[Instructions for the task] Below are records to write out again, exactly as they read.
═════ Records supplied
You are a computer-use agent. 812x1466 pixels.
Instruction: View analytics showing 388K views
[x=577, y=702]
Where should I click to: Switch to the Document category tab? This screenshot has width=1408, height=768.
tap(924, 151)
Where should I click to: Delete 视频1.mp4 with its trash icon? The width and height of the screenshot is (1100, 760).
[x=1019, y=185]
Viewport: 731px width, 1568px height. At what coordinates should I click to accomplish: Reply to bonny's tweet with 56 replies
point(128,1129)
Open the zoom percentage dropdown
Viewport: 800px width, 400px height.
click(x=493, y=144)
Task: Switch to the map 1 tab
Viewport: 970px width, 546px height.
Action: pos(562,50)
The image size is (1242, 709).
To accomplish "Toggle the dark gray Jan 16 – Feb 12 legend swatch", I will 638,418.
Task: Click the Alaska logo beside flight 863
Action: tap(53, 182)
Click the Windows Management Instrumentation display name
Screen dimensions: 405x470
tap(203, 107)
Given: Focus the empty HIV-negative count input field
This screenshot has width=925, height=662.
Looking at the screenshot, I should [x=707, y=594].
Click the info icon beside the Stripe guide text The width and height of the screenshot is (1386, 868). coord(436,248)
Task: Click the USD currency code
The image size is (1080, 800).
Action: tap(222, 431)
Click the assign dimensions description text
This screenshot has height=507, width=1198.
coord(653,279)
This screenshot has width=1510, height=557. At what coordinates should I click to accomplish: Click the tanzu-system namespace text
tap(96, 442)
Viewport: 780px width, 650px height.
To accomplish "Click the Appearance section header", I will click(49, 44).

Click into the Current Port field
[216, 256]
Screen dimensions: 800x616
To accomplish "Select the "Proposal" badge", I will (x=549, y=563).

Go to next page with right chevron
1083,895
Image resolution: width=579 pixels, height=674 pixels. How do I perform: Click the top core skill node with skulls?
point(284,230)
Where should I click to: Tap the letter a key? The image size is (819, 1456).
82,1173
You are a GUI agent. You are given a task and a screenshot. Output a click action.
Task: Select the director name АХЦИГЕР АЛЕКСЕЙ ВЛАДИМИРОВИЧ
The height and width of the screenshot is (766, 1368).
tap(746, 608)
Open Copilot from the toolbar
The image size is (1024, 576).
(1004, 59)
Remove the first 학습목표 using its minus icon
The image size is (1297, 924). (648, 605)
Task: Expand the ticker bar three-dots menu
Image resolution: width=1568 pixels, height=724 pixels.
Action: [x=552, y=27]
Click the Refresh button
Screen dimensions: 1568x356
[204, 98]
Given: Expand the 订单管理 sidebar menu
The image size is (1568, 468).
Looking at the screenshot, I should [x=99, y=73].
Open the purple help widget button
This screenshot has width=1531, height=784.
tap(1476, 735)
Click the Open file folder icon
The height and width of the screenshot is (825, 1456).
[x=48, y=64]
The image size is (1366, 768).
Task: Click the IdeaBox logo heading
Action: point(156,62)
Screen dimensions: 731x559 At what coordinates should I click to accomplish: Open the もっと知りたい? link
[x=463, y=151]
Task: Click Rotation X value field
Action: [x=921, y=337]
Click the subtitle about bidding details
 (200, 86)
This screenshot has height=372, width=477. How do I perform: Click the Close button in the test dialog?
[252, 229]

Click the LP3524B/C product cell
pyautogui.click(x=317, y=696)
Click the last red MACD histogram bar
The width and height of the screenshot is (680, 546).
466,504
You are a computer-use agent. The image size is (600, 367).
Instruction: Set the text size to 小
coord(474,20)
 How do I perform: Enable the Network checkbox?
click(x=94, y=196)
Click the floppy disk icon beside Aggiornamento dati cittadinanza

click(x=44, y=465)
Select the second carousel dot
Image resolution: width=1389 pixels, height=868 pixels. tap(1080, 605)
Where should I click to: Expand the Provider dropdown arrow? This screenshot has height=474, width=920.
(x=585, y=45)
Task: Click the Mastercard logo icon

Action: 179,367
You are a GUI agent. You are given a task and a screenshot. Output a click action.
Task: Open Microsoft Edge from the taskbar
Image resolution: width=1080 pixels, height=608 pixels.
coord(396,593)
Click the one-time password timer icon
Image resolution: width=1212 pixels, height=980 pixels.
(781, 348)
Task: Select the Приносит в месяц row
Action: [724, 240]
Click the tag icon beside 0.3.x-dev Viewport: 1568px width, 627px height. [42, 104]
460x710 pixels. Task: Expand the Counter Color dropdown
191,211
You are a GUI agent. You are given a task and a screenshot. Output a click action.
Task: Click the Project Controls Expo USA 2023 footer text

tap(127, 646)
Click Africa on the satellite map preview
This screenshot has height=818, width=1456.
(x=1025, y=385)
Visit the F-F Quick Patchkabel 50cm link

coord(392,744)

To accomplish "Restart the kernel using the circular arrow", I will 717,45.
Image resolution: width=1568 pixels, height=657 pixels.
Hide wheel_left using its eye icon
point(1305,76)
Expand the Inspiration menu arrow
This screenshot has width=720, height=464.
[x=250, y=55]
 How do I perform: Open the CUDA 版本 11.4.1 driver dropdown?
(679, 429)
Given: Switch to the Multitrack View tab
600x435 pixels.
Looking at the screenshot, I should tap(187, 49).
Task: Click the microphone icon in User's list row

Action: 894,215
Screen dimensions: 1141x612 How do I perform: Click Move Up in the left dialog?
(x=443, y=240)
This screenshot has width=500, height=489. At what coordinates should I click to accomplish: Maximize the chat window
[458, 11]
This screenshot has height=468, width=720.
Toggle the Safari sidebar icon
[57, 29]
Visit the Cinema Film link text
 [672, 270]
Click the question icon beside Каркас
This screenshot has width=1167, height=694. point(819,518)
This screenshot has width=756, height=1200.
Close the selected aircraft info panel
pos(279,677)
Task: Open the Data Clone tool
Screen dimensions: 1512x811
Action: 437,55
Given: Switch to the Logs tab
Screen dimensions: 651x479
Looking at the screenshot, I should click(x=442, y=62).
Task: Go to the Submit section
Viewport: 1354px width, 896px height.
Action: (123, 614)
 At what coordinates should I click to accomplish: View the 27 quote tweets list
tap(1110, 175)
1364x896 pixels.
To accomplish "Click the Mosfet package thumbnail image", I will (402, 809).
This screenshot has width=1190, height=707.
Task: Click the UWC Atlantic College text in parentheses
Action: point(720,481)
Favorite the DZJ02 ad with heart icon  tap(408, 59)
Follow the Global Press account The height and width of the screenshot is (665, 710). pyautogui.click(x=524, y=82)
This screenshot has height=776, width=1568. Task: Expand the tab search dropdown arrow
══════════
[Exercise response]
You are a computer-use agent. 812x1466 pixels.
Instruction: View analytics showing 388K views
[x=577, y=702]
Where should I click to: Switch to the Document category tab? This screenshot has width=1408, height=768.
tap(924, 151)
Where should I click to: Delete 视频1.mp4 with its trash icon? The width and height of the screenshot is (1100, 760).
[x=1019, y=185]
Viewport: 731px width, 1568px height. At what coordinates should I click to accomplish: Reply to bonny's tweet with 56 replies
point(128,1129)
Open the zoom percentage dropdown
Viewport: 800px width, 400px height.
click(x=493, y=144)
Task: Switch to the map 1 tab
Viewport: 970px width, 546px height.
Action: pos(562,50)
The image size is (1242, 709).
To accomplish "Toggle the dark gray Jan 16 – Feb 12 legend swatch", I will 638,418.
Task: Click the Alaska logo beside flight 863
Action: tap(53, 182)
Click the Windows Management Instrumentation display name
Screen dimensions: 405x470
tap(203, 107)
Given: Focus the empty HIV-negative count input field
This screenshot has width=925, height=662.
Looking at the screenshot, I should [x=707, y=594].
Click the info icon beside the Stripe guide text The width and height of the screenshot is (1386, 868). coord(436,248)
Task: Click the USD currency code
The image size is (1080, 800).
Action: tap(222, 431)
Click the assign dimensions description text
This screenshot has height=507, width=1198.
coord(653,279)
This screenshot has width=1510, height=557. At what coordinates should I click to accomplish: Click the tanzu-system namespace text
tap(96, 442)
Viewport: 780px width, 650px height.
To accomplish "Click the Appearance section header", I will click(49, 44).

Click into the Current Port field
[216, 256]
Screen dimensions: 800x616
To accomplish "Select the "Proposal" badge", I will (x=549, y=563).

Go to next page with right chevron
1083,895
Image resolution: width=579 pixels, height=674 pixels. How do I perform: Click the top core skill node with skulls?
point(284,230)
Where should I click to: Tap the letter a key? The image size is (819, 1456).
82,1173
You are a GUI agent. You are given a task and a screenshot. Output a click action.
Task: Select the director name АХЦИГЕР АЛЕКСЕЙ ВЛАДИМИРОВИЧ
The height and width of the screenshot is (766, 1368).
tap(746, 608)
Open Copilot from the toolbar
The image size is (1024, 576).
(1004, 59)
Remove the first 학습목표 using its minus icon
The image size is (1297, 924). (648, 605)
Task: Expand the ticker bar three-dots menu
Image resolution: width=1568 pixels, height=724 pixels.
Action: [x=552, y=27]
Click the Refresh button
Screen dimensions: 1568x356
[204, 98]
Given: Expand the 订单管理 sidebar menu
The image size is (1568, 468).
Looking at the screenshot, I should [x=99, y=73].
Open the purple help widget button
This screenshot has width=1531, height=784.
tap(1476, 735)
Click the Open file folder icon
The height and width of the screenshot is (825, 1456).
[x=48, y=64]
The image size is (1366, 768).
Task: Click the IdeaBox logo heading
Action: point(156,62)
Screen dimensions: 731x559 At what coordinates should I click to accomplish: Open the もっと知りたい? link
[x=463, y=151]
Task: Click Rotation X value field
Action: [x=921, y=337]
Click the subtitle about bidding details
 (200, 86)
This screenshot has height=372, width=477. How do I perform: Click the Close button in the test dialog?
[252, 229]

Click the LP3524B/C product cell
pyautogui.click(x=317, y=696)
Click the last red MACD histogram bar
The width and height of the screenshot is (680, 546).
466,504
You are a computer-use agent. The image size is (600, 367).
Instruction: Set the text size to 小
coord(474,20)
 How do I perform: Enable the Network checkbox?
click(x=94, y=196)
Click the floppy disk icon beside Aggiornamento dati cittadinanza

click(x=44, y=465)
Select the second carousel dot
Image resolution: width=1389 pixels, height=868 pixels. tap(1080, 605)
Where should I click to: Expand the Provider dropdown arrow? This screenshot has height=474, width=920.
(x=585, y=45)
Task: Click the Mastercard logo icon

Action: 179,367
You are a GUI agent. You are given a task and a screenshot. Output a click action.
Task: Open Microsoft Edge from the taskbar
Image resolution: width=1080 pixels, height=608 pixels.
coord(396,593)
Click the one-time password timer icon
Image resolution: width=1212 pixels, height=980 pixels.
(781, 348)
Task: Select the Приносит в месяц row
Action: [724, 240]
Click the tag icon beside 0.3.x-dev Viewport: 1568px width, 627px height. [42, 104]
460x710 pixels. Task: Expand the Counter Color dropdown
191,211
You are a GUI agent. You are given a task and a screenshot. Output a click action.
Task: Click the Project Controls Expo USA 2023 footer text

tap(127, 646)
Click Africa on the satellite map preview
This screenshot has height=818, width=1456.
(x=1025, y=385)
Visit the F-F Quick Patchkabel 50cm link

coord(392,744)

To accomplish "Restart the kernel using the circular arrow", I will 717,45.
Image resolution: width=1568 pixels, height=657 pixels.
Hide wheel_left using its eye icon
point(1305,76)
Expand the Inspiration menu arrow
This screenshot has width=720, height=464.
[x=250, y=55]
 How do I perform: Open the CUDA 版本 11.4.1 driver dropdown?
(679, 429)
Given: Switch to the Multitrack View tab
600x435 pixels.
Looking at the screenshot, I should tap(187, 49).
Task: Click the microphone icon in User's list row

Action: 894,215
Screen dimensions: 1141x612 How do I perform: Click Move Up in the left dialog?
(x=443, y=240)
This screenshot has width=500, height=489. At what coordinates should I click to accomplish: Maximize the chat window
[458, 11]
This screenshot has height=468, width=720.
Toggle the Safari sidebar icon
[57, 29]
Visit the Cinema Film link text
 [672, 270]
Click the question icon beside Каркас
This screenshot has width=1167, height=694. point(819,518)
This screenshot has width=756, height=1200.
Close the selected aircraft info panel
pos(279,677)
Task: Open the Data Clone tool
Screen dimensions: 1512x811
Action: 437,55
Given: Switch to the Logs tab
Screen dimensions: 651x479
Looking at the screenshot, I should click(x=442, y=62).
Task: Go to the Submit section
Viewport: 1354px width, 896px height.
Action: (123, 614)
 At what coordinates should I click to accomplish: View the 27 quote tweets list
tap(1110, 175)
1364x896 pixels.
To accomplish "Click the Mosfet package thumbnail image", I will (402, 809).
This screenshot has width=1190, height=707.
Task: Click the UWC Atlantic College text in parentheses
Action: point(720,481)
Favorite the DZJ02 ad with heart icon  tap(408, 59)
Follow the Global Press account The height and width of the screenshot is (665, 710). pyautogui.click(x=524, y=82)
This screenshot has height=776, width=1568. Task: Expand the tab search dropdown arrow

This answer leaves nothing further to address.